In a notable move, the U.S. Securities and Exchange Commission (SEC) implemented a new marketing rule on November 4, 2022, revamping regulations surrounding investment adviser advertising and the use of placement agents. This modernized rule replaces an outdated predecessor and untangles a complex web of no-action letters, streamlining the regulatory landscape and setting new standards for investment service sales. We spoke with Ira Kustin, a partner at the law firm Paul Hastings, to delve into the most significant changes ushered in by these revised rules.
The SEC regulates marketing material for investment advisors to protect investors and maintain the integrity of the financial markets.

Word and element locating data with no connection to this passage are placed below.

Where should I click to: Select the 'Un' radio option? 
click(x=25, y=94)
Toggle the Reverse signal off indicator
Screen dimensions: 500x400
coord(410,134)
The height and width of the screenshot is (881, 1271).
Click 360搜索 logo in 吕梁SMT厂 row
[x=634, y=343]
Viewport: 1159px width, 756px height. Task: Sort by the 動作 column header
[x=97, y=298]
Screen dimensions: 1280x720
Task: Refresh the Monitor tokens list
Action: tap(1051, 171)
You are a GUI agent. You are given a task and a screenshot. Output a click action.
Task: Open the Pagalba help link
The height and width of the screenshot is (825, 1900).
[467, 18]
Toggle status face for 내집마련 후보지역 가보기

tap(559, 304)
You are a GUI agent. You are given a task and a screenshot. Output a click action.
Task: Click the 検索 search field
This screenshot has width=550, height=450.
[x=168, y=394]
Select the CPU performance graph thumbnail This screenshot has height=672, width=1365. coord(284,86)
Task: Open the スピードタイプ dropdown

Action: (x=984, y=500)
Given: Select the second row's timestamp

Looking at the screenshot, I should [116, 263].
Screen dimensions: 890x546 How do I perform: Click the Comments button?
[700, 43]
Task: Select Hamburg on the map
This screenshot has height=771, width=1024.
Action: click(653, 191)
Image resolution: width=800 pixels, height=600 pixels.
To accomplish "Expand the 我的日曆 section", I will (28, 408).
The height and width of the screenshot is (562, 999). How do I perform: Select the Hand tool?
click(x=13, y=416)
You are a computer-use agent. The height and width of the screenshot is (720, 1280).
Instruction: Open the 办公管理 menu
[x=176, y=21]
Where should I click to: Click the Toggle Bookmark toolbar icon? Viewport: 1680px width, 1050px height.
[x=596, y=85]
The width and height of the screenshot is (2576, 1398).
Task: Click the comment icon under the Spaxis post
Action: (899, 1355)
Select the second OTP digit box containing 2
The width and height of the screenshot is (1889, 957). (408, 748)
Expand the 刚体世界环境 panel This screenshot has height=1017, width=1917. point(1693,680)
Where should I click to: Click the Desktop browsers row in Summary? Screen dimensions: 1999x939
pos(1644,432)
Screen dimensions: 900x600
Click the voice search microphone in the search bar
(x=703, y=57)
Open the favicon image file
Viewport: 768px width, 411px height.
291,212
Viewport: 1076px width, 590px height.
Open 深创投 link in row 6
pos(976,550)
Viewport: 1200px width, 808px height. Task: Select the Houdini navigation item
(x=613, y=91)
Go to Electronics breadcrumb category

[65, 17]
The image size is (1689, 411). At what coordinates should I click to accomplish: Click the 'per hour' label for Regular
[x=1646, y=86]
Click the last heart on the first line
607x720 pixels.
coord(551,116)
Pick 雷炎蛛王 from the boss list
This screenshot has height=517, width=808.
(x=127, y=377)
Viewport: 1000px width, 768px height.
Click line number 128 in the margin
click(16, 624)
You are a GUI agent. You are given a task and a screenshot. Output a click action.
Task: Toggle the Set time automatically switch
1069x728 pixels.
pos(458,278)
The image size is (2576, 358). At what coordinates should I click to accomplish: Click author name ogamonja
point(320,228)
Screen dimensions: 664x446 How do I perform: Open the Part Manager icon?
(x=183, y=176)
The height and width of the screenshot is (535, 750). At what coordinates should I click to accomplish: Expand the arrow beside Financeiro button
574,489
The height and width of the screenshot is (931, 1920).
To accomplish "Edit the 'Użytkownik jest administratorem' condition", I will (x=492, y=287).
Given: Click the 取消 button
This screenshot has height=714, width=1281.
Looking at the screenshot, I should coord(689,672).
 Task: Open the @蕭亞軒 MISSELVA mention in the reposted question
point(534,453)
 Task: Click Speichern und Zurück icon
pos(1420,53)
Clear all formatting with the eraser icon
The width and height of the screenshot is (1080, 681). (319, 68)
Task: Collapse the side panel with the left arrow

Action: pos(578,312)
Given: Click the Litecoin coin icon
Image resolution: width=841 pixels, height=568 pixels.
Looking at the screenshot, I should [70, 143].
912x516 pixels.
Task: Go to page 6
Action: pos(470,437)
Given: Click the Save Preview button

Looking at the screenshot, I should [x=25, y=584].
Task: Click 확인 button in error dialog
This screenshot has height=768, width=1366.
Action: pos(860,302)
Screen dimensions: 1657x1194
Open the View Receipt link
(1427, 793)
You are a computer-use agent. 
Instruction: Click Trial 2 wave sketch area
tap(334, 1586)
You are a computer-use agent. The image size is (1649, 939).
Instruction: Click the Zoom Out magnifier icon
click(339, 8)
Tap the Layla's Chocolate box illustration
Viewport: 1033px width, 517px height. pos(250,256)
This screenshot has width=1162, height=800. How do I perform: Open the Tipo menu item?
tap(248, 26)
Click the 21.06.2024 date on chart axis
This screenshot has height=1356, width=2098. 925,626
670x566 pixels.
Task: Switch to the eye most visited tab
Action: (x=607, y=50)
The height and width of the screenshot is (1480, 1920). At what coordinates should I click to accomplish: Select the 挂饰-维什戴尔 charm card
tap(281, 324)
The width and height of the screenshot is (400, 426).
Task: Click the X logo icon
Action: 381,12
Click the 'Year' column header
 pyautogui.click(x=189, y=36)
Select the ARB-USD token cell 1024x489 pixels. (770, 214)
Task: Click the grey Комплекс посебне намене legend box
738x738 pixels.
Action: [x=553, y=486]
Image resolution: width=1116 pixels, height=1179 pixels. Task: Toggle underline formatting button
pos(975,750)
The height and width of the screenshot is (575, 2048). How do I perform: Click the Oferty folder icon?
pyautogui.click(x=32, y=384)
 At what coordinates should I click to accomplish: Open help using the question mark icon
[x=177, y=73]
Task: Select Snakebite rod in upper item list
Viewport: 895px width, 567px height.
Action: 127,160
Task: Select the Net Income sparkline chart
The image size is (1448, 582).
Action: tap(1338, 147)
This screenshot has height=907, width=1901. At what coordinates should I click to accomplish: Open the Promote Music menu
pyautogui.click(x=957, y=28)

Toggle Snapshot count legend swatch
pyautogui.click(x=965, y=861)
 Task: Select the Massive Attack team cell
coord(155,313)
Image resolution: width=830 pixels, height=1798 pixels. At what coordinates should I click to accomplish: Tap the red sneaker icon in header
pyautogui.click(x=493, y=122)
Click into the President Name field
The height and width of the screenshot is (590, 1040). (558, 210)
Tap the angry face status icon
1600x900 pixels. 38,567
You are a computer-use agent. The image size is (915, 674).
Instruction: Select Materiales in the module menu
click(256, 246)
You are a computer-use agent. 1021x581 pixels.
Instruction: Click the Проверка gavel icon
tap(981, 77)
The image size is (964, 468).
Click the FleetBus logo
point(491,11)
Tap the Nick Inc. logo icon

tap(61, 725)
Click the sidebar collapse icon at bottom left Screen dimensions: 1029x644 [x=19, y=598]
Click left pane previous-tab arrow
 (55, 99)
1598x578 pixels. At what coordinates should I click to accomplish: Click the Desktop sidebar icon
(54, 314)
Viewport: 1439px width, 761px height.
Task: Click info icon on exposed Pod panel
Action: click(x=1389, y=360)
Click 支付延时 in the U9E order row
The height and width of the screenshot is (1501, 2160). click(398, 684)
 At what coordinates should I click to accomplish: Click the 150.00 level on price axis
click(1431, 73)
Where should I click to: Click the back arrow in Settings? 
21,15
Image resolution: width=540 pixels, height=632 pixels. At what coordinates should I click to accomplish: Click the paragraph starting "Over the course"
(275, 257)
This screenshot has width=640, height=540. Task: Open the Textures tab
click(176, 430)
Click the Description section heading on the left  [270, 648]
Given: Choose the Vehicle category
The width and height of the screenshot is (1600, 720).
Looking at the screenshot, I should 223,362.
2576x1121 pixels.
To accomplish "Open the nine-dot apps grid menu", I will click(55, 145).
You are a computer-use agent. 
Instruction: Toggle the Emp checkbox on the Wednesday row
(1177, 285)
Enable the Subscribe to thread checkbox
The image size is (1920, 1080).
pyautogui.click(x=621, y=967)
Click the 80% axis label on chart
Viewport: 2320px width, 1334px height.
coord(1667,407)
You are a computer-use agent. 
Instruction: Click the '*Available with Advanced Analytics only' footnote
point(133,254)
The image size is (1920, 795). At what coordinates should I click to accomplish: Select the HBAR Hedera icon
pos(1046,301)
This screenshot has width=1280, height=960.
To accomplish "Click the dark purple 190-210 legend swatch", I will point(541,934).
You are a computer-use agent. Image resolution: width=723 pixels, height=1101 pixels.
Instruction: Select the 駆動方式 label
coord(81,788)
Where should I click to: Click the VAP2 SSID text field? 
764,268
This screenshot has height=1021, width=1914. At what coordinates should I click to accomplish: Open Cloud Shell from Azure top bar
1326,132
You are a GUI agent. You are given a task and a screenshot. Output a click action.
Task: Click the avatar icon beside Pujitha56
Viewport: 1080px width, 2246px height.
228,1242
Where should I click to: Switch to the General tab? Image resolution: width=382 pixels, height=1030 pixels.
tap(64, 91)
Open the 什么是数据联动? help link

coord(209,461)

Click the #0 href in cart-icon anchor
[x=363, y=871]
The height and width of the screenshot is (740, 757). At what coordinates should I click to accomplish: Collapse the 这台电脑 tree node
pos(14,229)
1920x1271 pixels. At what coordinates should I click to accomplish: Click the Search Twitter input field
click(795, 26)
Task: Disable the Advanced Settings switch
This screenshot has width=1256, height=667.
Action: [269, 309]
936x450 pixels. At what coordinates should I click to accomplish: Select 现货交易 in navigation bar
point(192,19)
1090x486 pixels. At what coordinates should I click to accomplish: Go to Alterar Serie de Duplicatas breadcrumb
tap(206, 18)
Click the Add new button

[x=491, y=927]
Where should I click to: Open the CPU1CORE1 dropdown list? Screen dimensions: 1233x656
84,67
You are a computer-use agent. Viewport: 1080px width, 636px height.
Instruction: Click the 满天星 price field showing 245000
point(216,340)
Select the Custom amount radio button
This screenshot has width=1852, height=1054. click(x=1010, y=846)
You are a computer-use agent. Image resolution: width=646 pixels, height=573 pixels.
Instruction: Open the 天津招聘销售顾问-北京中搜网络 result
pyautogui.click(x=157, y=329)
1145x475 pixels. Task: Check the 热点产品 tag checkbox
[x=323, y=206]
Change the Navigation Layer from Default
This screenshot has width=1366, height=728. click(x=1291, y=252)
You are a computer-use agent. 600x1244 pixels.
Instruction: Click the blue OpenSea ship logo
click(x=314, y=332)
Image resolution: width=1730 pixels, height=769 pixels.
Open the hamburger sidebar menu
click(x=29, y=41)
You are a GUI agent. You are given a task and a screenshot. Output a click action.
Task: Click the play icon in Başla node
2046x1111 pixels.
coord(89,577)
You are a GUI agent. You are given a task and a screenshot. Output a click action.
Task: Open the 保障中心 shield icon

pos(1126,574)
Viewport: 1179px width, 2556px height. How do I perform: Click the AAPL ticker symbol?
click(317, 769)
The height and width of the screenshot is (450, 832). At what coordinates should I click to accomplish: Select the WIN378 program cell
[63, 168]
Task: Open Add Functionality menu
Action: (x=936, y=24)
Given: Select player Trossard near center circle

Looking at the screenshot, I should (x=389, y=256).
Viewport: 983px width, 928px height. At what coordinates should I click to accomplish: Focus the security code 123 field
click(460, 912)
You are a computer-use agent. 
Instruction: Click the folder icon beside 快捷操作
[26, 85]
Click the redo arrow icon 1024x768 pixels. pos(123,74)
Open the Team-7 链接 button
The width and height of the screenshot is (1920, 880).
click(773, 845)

By doing so, they help prevent misleading, fraudulent, or manipulative financial advertisements that could deceive or harm potential investors.
For example, imagine an advertisement that only highlights the success stories of certain investments but conveniently ignores the ones that performed poorly. This is known as "cherry-picking" and can give potential investors a false sense of security about the advisor's overall performance. Another example is when an advisor presents "gross performance" (returns before fees and expenses) without showing the "net performance" (returns after fees and expenses), creating an illusion of higher returns than what the investor would actually receive.
The SEC’s new rule is intended to require investment advisors to present more accurate, transparent, and balanced information so as to help potential investors make better-informed financial decisions. The revamped rule, “Modernized Marketing Rule for Investment Advisers” attempts to do so by prohibiting bad behavior such as making false or misleading statements, discussing benefits without mentioning related risks, selectively presenting investment advice, and providing deceptive information.
A primary focus of the new rule involves the presentation of performance information in advertisements. Kustin emphasizes that advisors need to pay close attention to the rule's nuances concerning related performance, extracted performance, hypothetical performance, and predecessor performance rules. Although each type of performance adheres to particular guidelines, the primary objective is to maintain transparency, enabling potential investors to comprehend the advisor's track record and methodologies. Additionally, advisors must present the gross performance of their funds alongside net performance figures, highlighting the SEC's commitment to transparency by requiring advisors to clarify the effects of costs and fees on returns.
Significantly, the new rule consolidates the previous advertising rule and the formerly distinct cash solicitation rule. Consequently, the updated rule affects how firms engage placement agents or other parties compensated for investor solicitation. Companies must disclose the agents' status as clients or investors, implement written agreements, and guarantee agent adherence to the marketing rule. Additionally, disqualification rules are in place, preventing specific individuals from being compensated for endorsements or testimonials.